The structure of the herpes simplex virus DNA-packaging terminase pUL15 nuclease domain suggests an evolutionary lineage among eukaryotic and prokaryotic viruses.

Herpes simplex virus 1 (HSV-1), the prototypic member of herpesviruses, employs a virally encoded molecular machine called terminase to package the viral double-stranded DNA (dsDNA) genome into a preformed protein shell. The terminase contains a large subunit that is thought to cleave concatemeric viral DNA during the packaging initiation and completion of each packaging cycle and supply energy to the packaging process via ATP hydrolysis. We have determined the X-ray structure of the C-terminal domain of the terminase large-subunit pUL15 (pUL15C) from HSV-1. The structure shows a fold resembling those of bacteriophage terminases, RNase H, integrases, DNA polymerases, and topoisomerases, with an active site clustered with acidic residues.

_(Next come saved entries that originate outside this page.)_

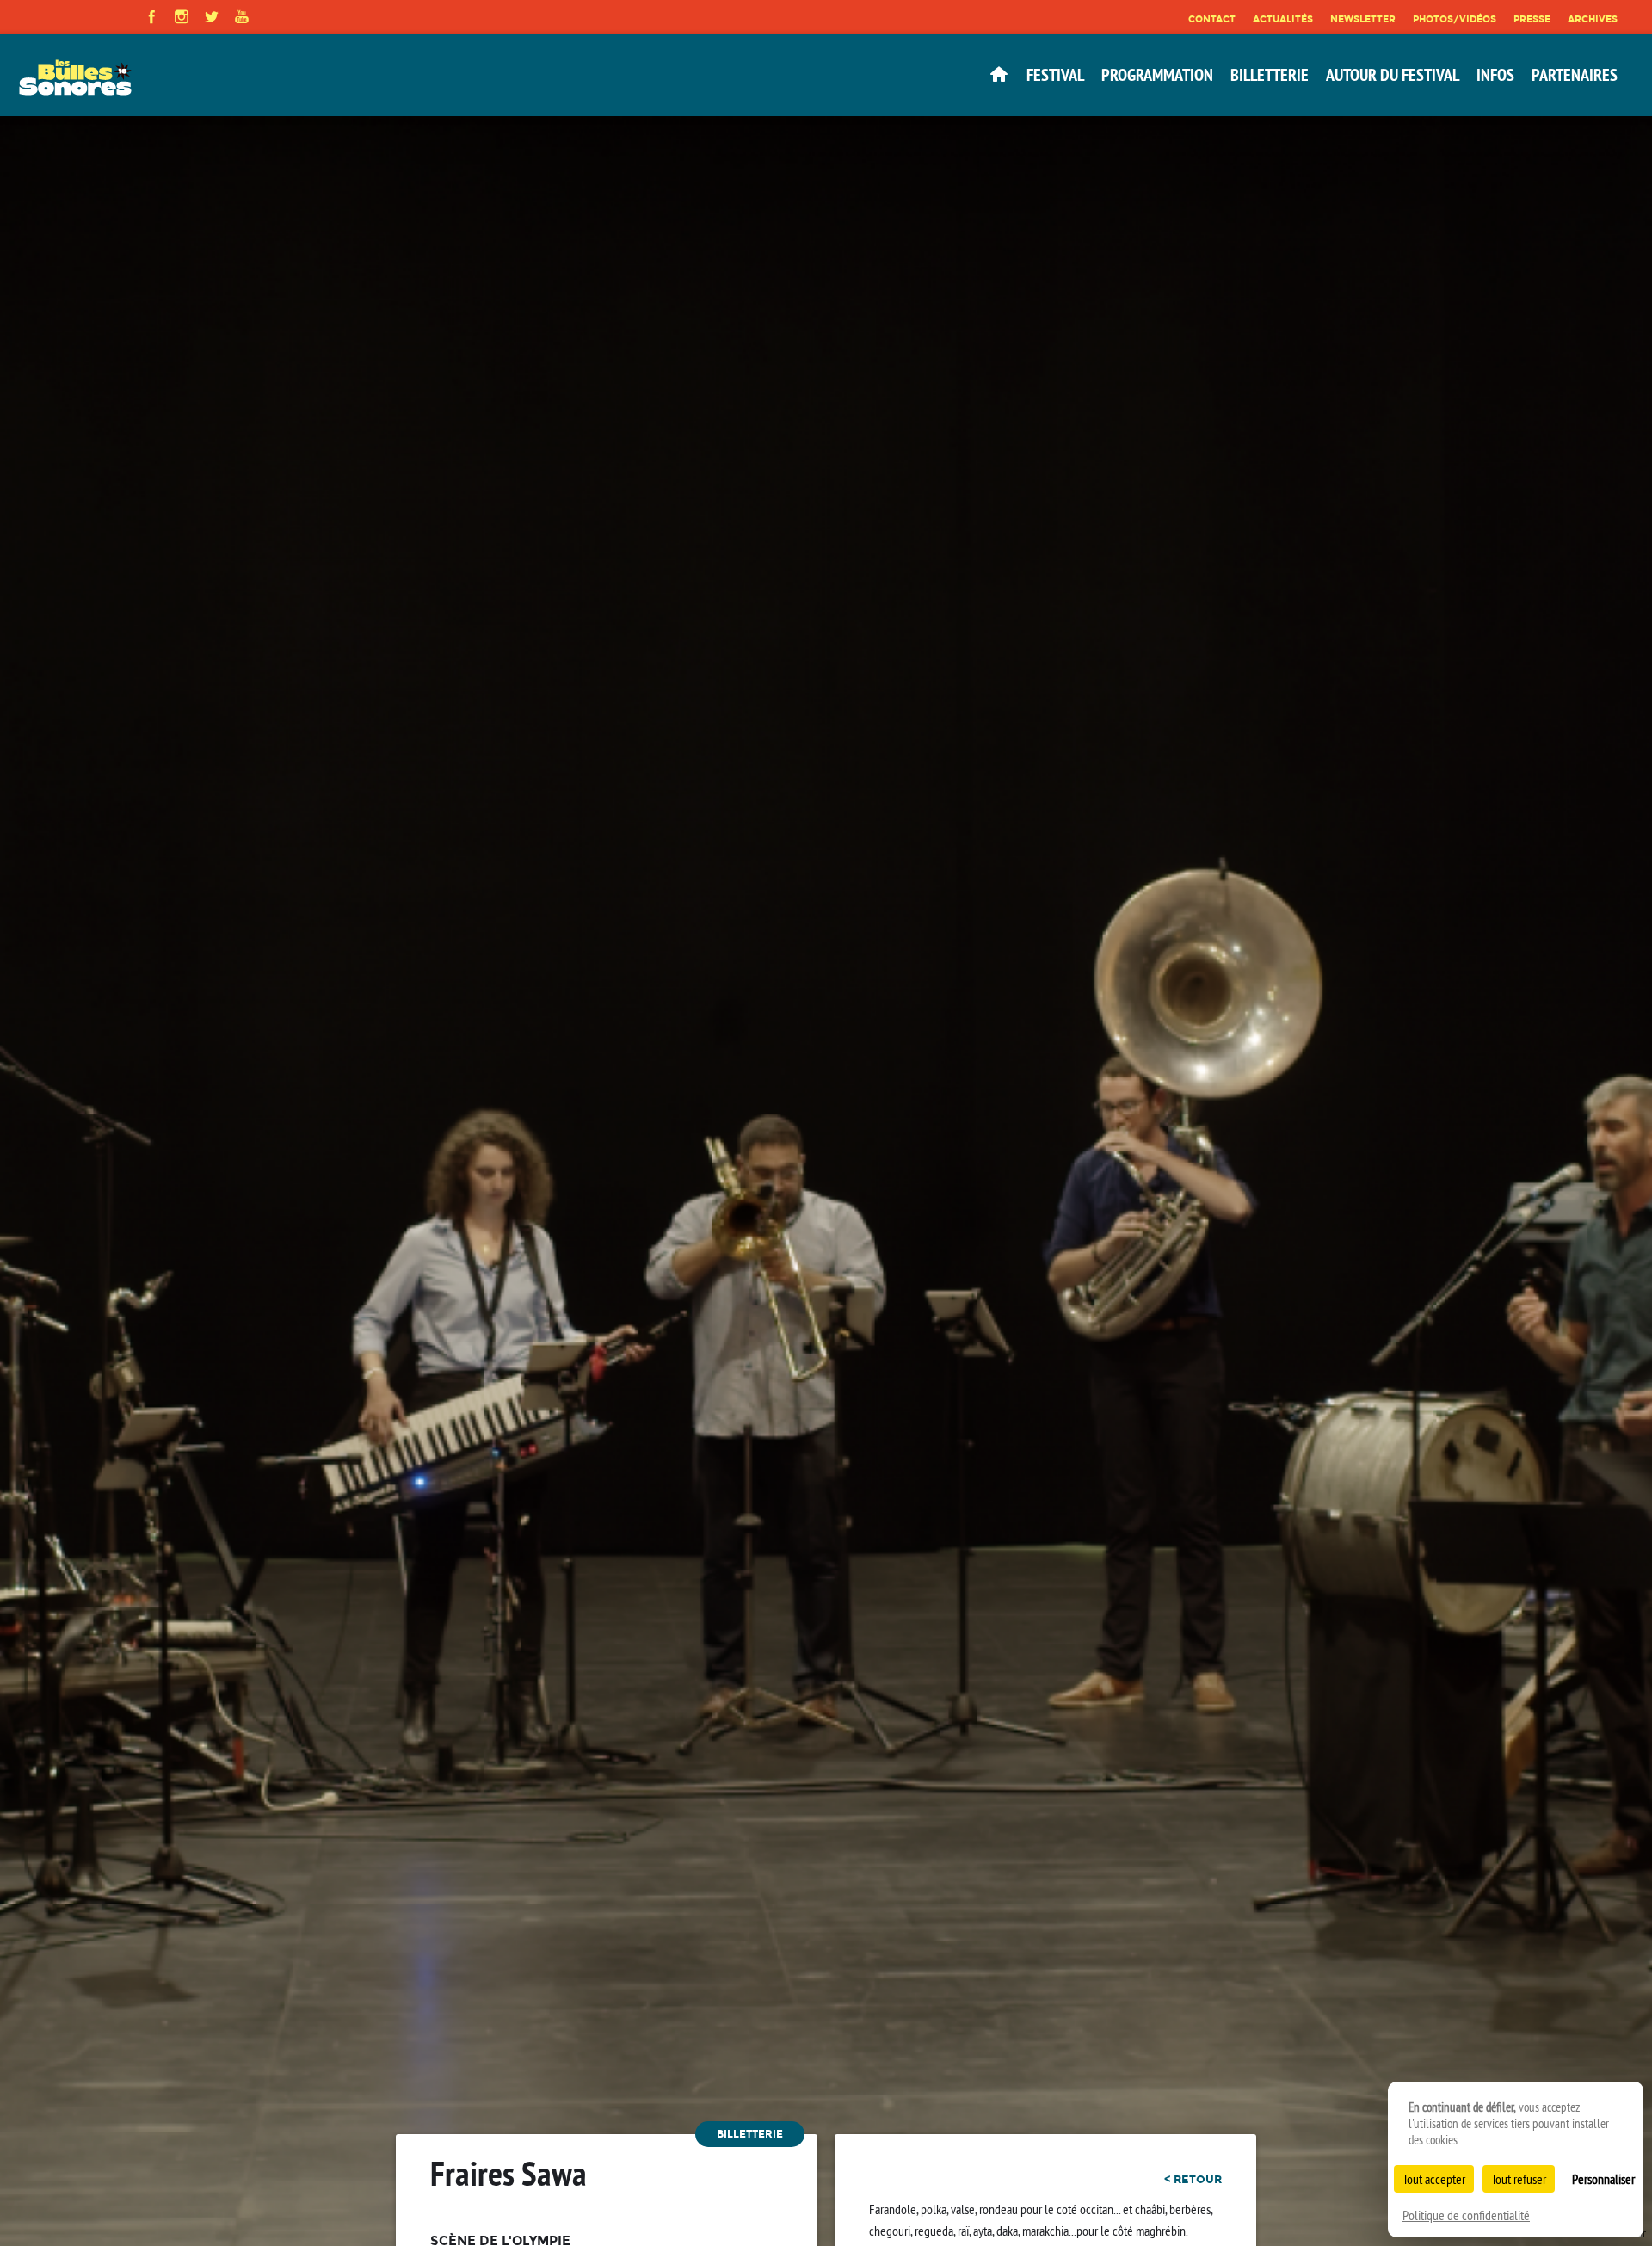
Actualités (1283, 19)
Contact (1212, 19)
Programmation (1157, 75)
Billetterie (1269, 75)
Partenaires (1575, 75)
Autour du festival (1392, 75)
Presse (1531, 19)
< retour (1193, 2179)
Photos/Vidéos (1454, 19)
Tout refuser (1518, 2178)
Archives (1593, 19)
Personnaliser (1603, 2178)
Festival (1055, 75)
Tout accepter (1433, 2178)
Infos (1495, 75)
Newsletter (1363, 19)
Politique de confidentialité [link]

Docking analysis reveals a DNA-binding surface surrounded by flexible loops, indicating considerable conformational changes upon DNA binding. In vitro assay shows that pUL15C possesses non-sequence-specific, Mg(2+)-dependent nuclease activity. These results suggest that pUL15 uses an RNase H-like, metal ion-mediated catalysis mechanism for cleavage of viral concatemeric DNA. The structure reveals extra structural elements in addition to the RNase H-like fold core and variations in local architecture of the nuclease active site, which are conserved in herpesvirus terminases and bear great similarity to the phage T4 gp17 but are distinct from podovirus and siphovirus orthologs and cellular RNase H, delineating a new evolutionary lineage among a large family of eukaryotic viruses and simple and complex prokaryotic viruses.